|They that dally nicely with words may quickly make them wanton.
(Shakespeare: Twelfth Night III)
by Richard G. Lyons
The ability to easily manipulate alphanumeric characters was a major innovation in computer software. For any program to be considered “user friendly,” it must communicate with, and accept from the user, English words. Being able to reply to computer inquiries with “Yes” and “No” gives a user the impression of having a conversation with the machine. Furthermore, it is much more efficient for a computer to“interpret” our human language than it is for us to interpret the computer’s numerical language. String operations that delete, change, or insert groups of characters in a manuscript is the primary activity of Text Editors. All BASIC programmers soon realize the necessity of learning and understanding string operations. Although numerous articles have been published describing the ATARI 400/800 computer, they have dealt primarily with graphics capabilities. This article provides an expanded description of the ATARI BASIC String operations.

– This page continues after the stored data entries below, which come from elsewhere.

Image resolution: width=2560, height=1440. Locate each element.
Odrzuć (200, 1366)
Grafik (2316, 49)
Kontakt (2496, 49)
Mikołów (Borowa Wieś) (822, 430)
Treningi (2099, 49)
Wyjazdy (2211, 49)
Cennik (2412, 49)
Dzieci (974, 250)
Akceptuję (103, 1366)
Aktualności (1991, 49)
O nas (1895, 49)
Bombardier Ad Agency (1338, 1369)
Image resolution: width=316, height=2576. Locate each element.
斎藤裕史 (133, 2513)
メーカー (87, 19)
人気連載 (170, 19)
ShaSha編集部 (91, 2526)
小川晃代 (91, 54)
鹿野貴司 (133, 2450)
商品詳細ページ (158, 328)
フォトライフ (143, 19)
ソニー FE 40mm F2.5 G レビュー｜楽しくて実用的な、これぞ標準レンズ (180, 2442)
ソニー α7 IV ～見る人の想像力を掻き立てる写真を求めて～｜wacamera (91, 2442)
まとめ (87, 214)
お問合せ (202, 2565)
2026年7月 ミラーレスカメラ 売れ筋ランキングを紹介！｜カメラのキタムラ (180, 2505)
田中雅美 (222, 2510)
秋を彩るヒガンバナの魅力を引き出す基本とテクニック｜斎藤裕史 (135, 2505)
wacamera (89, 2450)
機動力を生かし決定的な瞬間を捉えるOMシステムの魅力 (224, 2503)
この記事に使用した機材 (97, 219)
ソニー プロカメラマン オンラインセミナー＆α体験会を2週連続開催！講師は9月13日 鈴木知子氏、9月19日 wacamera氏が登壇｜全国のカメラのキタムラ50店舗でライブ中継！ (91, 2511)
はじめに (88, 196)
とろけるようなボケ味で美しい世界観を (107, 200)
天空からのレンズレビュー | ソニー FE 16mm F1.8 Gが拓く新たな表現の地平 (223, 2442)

A string is an array of alphanumeric characters. These characters can consist of letters, numbers, punctuation marks, or even the special ATARI keyboard symbols. A string which contains no characters is called a “null string.” Examples of strings are:
"" (null string)
Note that each string was contained within quotation marks. The quotation marks inform the BASIC interpreter of the beginning and ending characters in a string. Consequently, quotation marks are illegal as string characters.Carriage Return (CR) is also invalid as a string character. Although most versions of BASIC restrict string lengths to 256 characters, ATARI BASIC permits strings to contain up to 32767 characters.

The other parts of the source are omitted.